Saved entries:
────
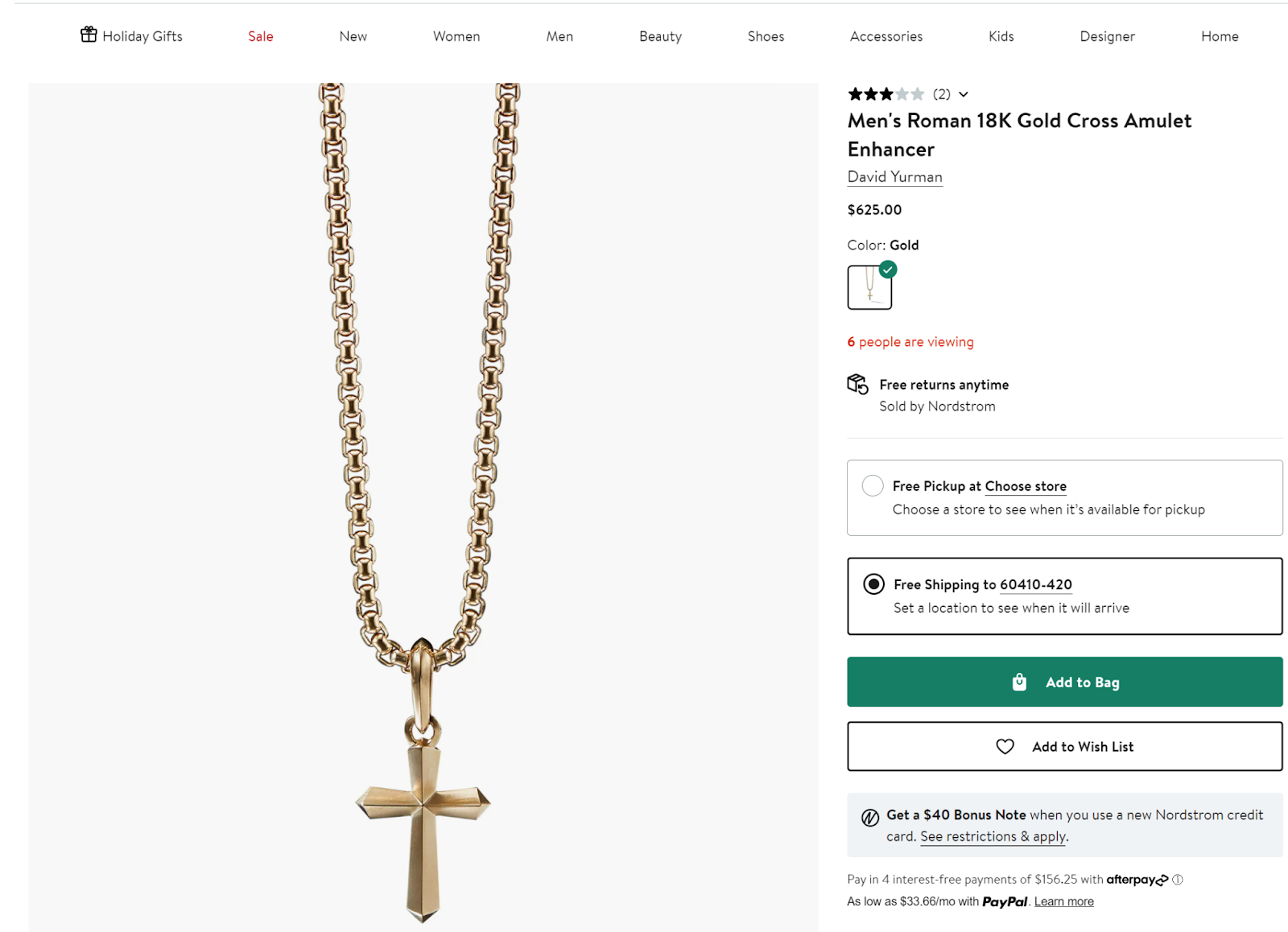The height and width of the screenshot is (932, 1288).
Task: Switch to the Sale section
Action: [x=260, y=36]
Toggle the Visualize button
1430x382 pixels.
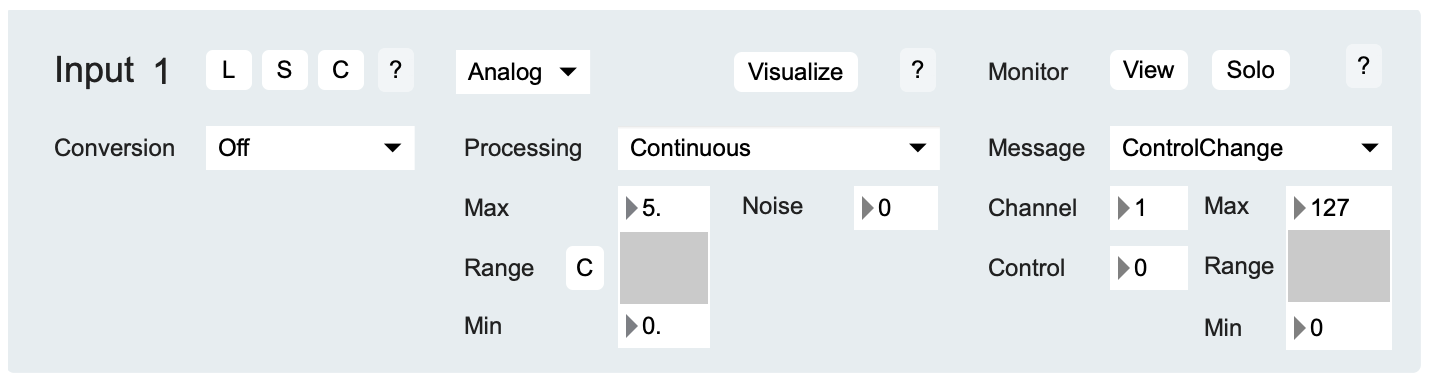tap(796, 72)
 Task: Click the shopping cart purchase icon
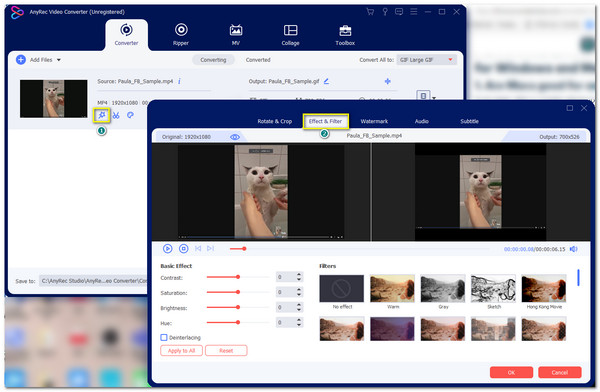tap(370, 12)
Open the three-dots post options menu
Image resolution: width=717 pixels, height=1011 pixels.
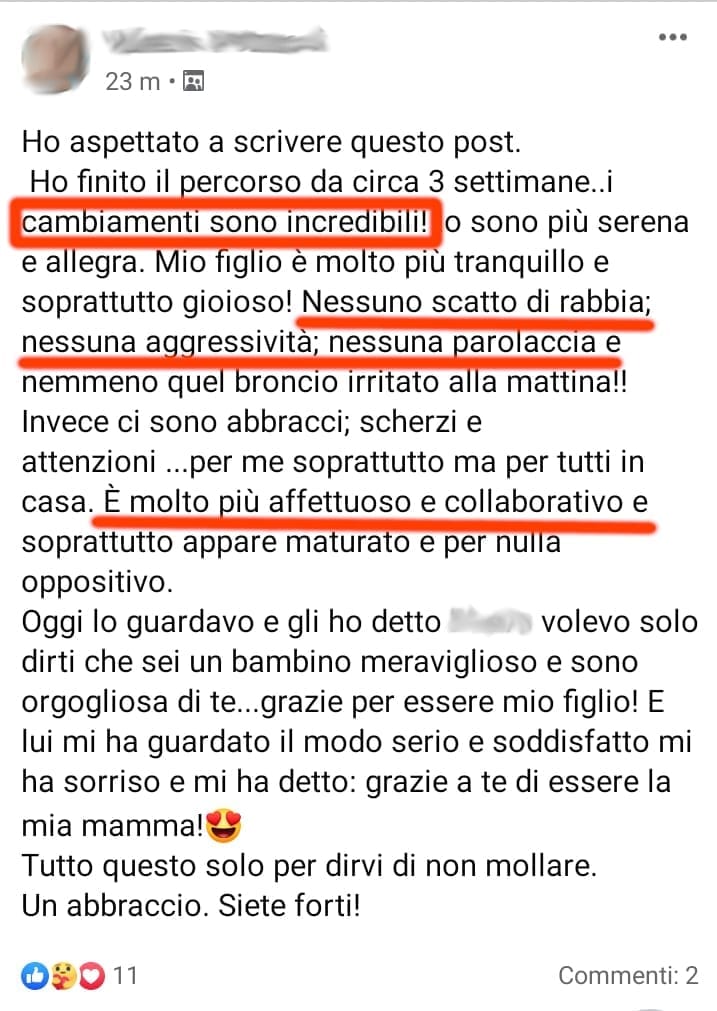(673, 37)
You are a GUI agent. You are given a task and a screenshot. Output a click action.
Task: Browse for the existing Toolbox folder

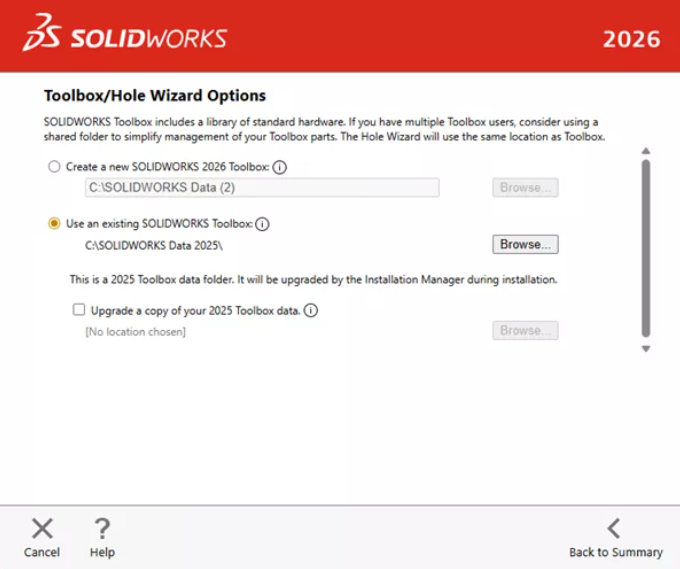point(525,244)
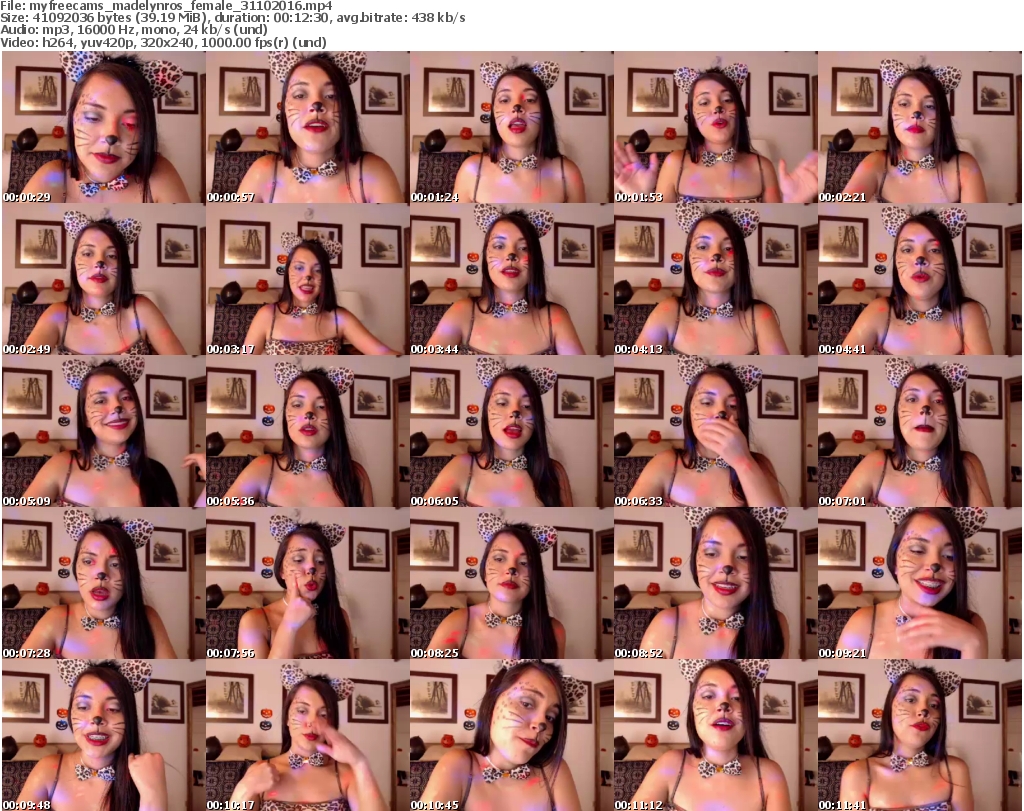1024x811 pixels.
Task: Pick the thumbnail timestamped 00:07:56
Action: pos(307,583)
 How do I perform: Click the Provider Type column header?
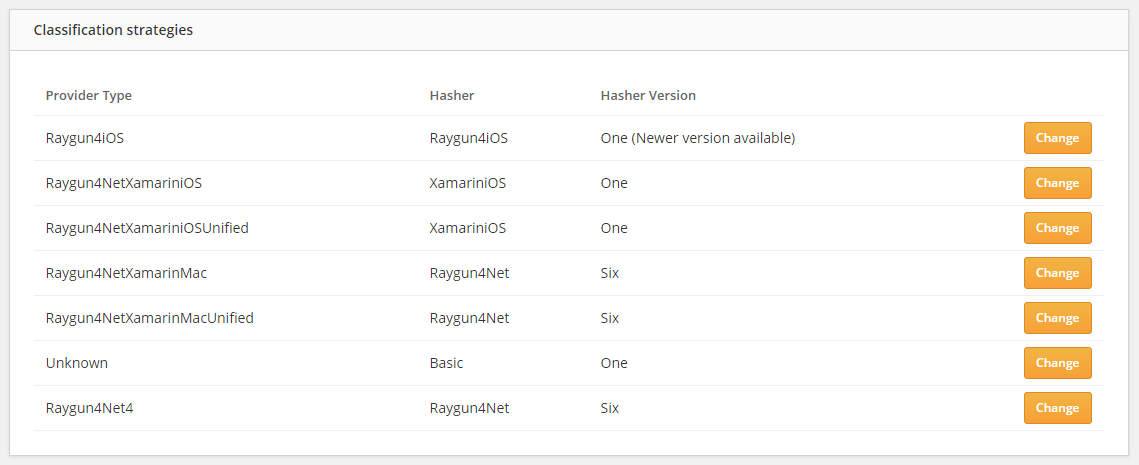tap(89, 96)
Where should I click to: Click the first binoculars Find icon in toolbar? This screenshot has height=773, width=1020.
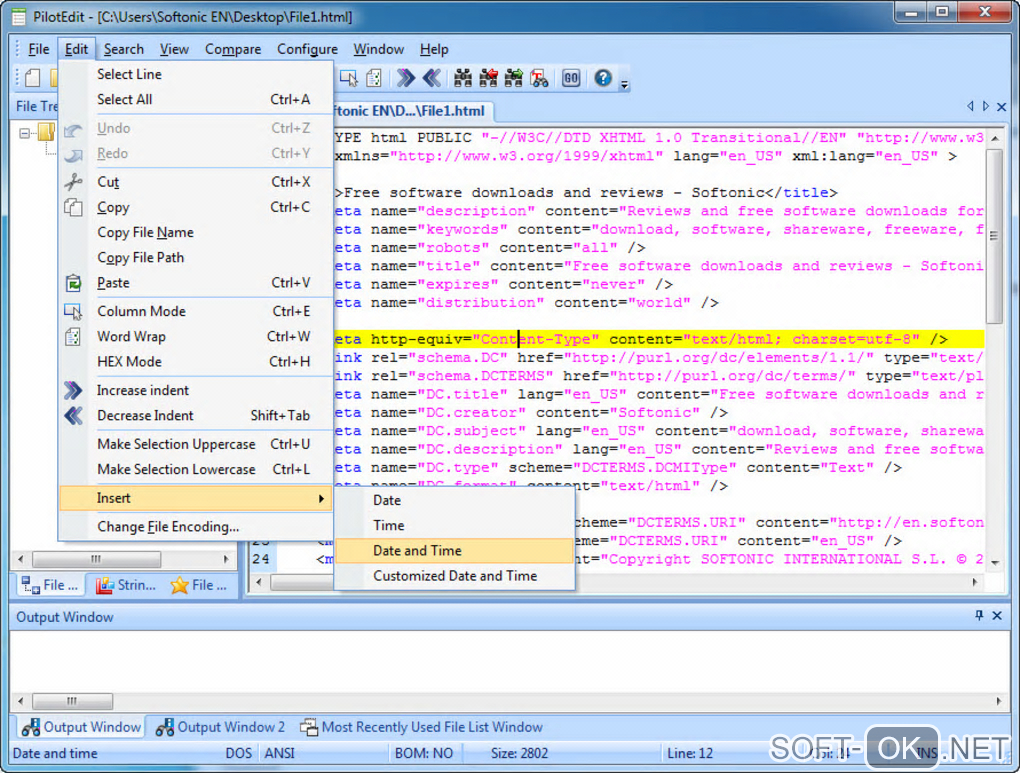(463, 78)
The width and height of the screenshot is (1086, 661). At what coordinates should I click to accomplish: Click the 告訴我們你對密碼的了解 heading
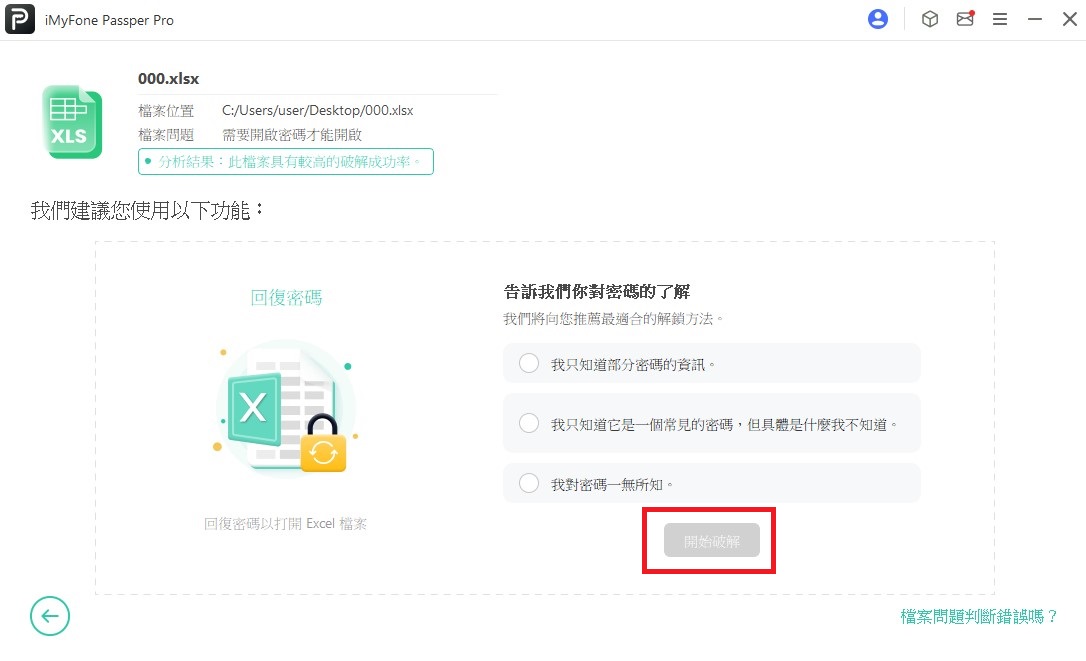pyautogui.click(x=597, y=292)
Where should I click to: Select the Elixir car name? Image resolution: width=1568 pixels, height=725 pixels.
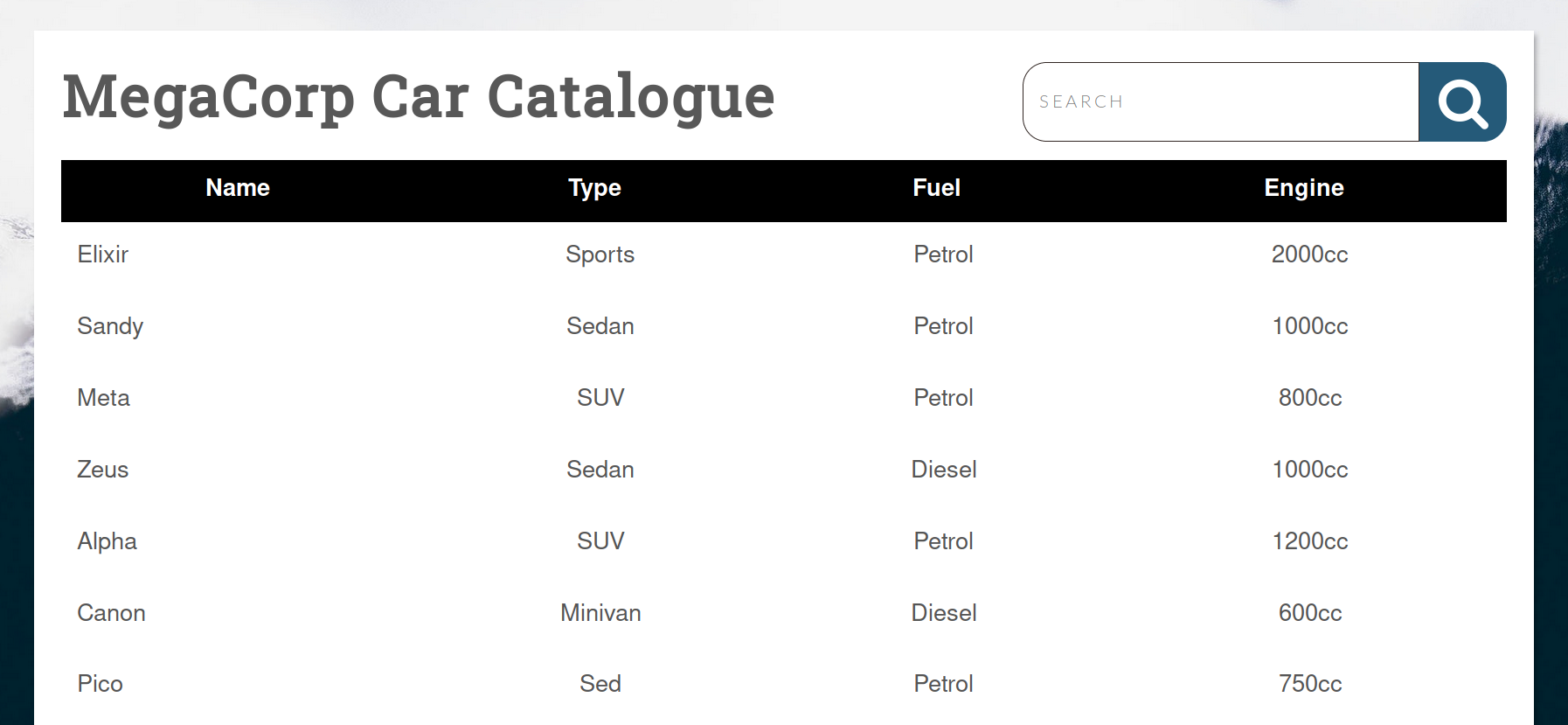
────
Work order: Copy exactly, please, every line from the one holding "1430x382 pixels." through the last line of the data, both ends included, and no pictures.

Response to this task:
1430x382 pixels.
tap(796, 72)
 Task: Click the shopping cart purchase icon
tap(370, 12)
Open the three-dots post options menu
Image resolution: width=717 pixels, height=1011 pixels.
(673, 37)
You are a GUI agent. You are given a task and a screenshot. Output a click action.
Task: Browse for the existing Toolbox folder

point(525,244)
1024x811 pixels.
Task: Pick the thumbnail timestamped 00:07:56
Action: pos(307,583)
 How do I perform: Click the Provider Type column header?
tap(89, 96)
Where should I click to: Click the first binoculars Find icon in toolbar? This screenshot has height=773, width=1020.
(463, 78)
The width and height of the screenshot is (1086, 661). At what coordinates should I click to accomplish: Click the 告訴我們你對密碼的了解 heading
pyautogui.click(x=597, y=292)
Where should I click to: Select the Elixir car name? Image resolution: width=1568 pixels, height=725 pixels.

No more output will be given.